Astrophysicists awaiting the Pierre Auger Observatory's high-energy cosmic-ray data are keeping a nervous eye on the political and economic crisis in Argentina, where the Southern Hemisphere arm of the observatory is due to be completed by 2005.

Two hundred and fifty researchers from 19 countries are involved in the US$50-million project to build the world's largest cosmic-ray observatory. It will study cosmic radiation — the flow of charged particles from space that streams through the Earth's atmosphere — and, in particular, the rare and mysterious particles of very high energies.

Cosmic detection: a surface detector (left) and telescope camera in place in Mendoza. Credit: PIERRE AUGER OBSERVATORY

The southern part of the observatory, in Argentina's Mendoza province, is being built first. The northern arm, to be located in the United States, will come later. Argentina had pledged $15 million to the project, but since December 2001, when the Argentinian peso was devalued, the country has plunged deeper into economic and political crisis (see Nature 415, 104; 2002) and is unlikely to fulfil all of its obligations.

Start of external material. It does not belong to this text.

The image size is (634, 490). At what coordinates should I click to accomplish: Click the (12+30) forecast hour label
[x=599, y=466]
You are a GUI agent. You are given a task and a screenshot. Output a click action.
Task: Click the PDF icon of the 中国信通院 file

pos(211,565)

High-energy cosmic rays intrigue physicists because they cannot identify astrophysical objects or events, such as colliding galaxies, that are sufficiently violent to explain the rays' origins. But high-energy particles of 1020 electron volts or more hit the Earth's atmosphere only rarely — about once per km2 per century.

The Auger observatory will use two sets of detectors to find these cosmic rays. At each site, 1,600 surface detectors — large above-ground water tanks equipped with photomultipliers — will identify secondary cosmic-ray showers produced in the atmosphere by incoming rays. Additionally, 24 special telescopes will detect fluorescence produced by the particles as they pass through the atmosphere.

A prototype array of 30 detectors and two telescopes was completed last year in Argentina and has already produced useful data, says James Cronin of the University of Chicago, a joint leader of the Auger project.

Alberto Etchegoyen, an official at Argentina's atomic-energy commission and the project's southern spokesman, says that the transitional Argentinian government has no clear long-term plans for science or technology, and admits that the project may have to find some of the promised funding from other sources. Project supporters in Argentina and Brazil, for example, are jointly seeking a $3-million grant from an international development bank fund for Brazil to enable them to participate.

Optimists also point out that the devaluation of the peso will make the dollars and euros of the project's other contributing nations go further in Argentina. Paul Mantsch, a project manager for Auger at the Fermi National Accelerator Laboratory in Batavia, Illinois, says: “We're really optimistic that when the time comes to make up what's missing, we can do that.”

Nonetheless, Auger's participants continue to worry. At the April meeting of the American Physical Society in Albuquerque, New Mexico, physicist Michael Turner of the University of Chicago urged US funding agencies to “ensure timely completion and operation” of the observatory in case there was a problem. “The whole future of this field hinges upon the result of the southern Auger,” he said.